#### Your instructions:
The answer must consist of every line from the entries below that contains the word "target".

#### The data:
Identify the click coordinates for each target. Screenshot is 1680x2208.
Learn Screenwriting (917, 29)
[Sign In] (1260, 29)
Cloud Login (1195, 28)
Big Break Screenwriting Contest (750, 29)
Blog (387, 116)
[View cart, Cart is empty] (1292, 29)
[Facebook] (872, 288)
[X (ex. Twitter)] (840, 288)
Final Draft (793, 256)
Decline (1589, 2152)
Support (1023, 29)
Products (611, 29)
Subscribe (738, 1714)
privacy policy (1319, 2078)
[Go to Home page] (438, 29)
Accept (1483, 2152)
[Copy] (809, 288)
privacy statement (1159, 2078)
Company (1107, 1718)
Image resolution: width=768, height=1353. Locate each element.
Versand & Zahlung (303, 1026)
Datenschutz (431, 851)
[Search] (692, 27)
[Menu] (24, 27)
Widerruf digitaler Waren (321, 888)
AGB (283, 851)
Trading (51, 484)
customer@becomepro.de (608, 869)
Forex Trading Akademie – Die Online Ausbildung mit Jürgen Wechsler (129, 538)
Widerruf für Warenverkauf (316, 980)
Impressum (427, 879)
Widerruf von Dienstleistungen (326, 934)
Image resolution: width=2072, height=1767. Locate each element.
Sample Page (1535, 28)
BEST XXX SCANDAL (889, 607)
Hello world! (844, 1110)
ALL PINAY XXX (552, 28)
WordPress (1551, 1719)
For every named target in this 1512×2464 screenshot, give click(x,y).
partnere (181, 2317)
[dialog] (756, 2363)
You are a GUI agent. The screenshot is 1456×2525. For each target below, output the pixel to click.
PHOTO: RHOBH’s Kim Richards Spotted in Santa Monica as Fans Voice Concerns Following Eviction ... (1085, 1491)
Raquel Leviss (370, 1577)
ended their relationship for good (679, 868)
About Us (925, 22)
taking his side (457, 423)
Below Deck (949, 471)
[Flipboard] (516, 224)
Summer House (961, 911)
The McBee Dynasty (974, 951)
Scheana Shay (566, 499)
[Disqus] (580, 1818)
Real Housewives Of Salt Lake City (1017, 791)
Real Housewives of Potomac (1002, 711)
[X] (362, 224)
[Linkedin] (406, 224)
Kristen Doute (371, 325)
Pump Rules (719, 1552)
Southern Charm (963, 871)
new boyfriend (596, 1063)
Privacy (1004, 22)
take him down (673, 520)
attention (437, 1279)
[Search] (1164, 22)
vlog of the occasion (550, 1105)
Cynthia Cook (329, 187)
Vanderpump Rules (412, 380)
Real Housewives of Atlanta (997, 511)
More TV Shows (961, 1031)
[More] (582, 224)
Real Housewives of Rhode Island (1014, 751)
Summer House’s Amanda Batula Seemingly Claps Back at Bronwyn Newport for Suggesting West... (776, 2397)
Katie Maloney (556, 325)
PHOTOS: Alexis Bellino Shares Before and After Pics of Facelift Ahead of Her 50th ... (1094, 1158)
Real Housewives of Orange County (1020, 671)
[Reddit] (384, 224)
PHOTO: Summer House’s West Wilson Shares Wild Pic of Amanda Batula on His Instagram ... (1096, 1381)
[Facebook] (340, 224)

#### Solved problem:
Identify the click coordinates for each target. Screenshot is 1680x2208.
For every named target in this 1512×2464 screenshot, give click(x,y).
You are a GUI agent. The screenshot is 1456×2525. For each target below, output the pixel to click.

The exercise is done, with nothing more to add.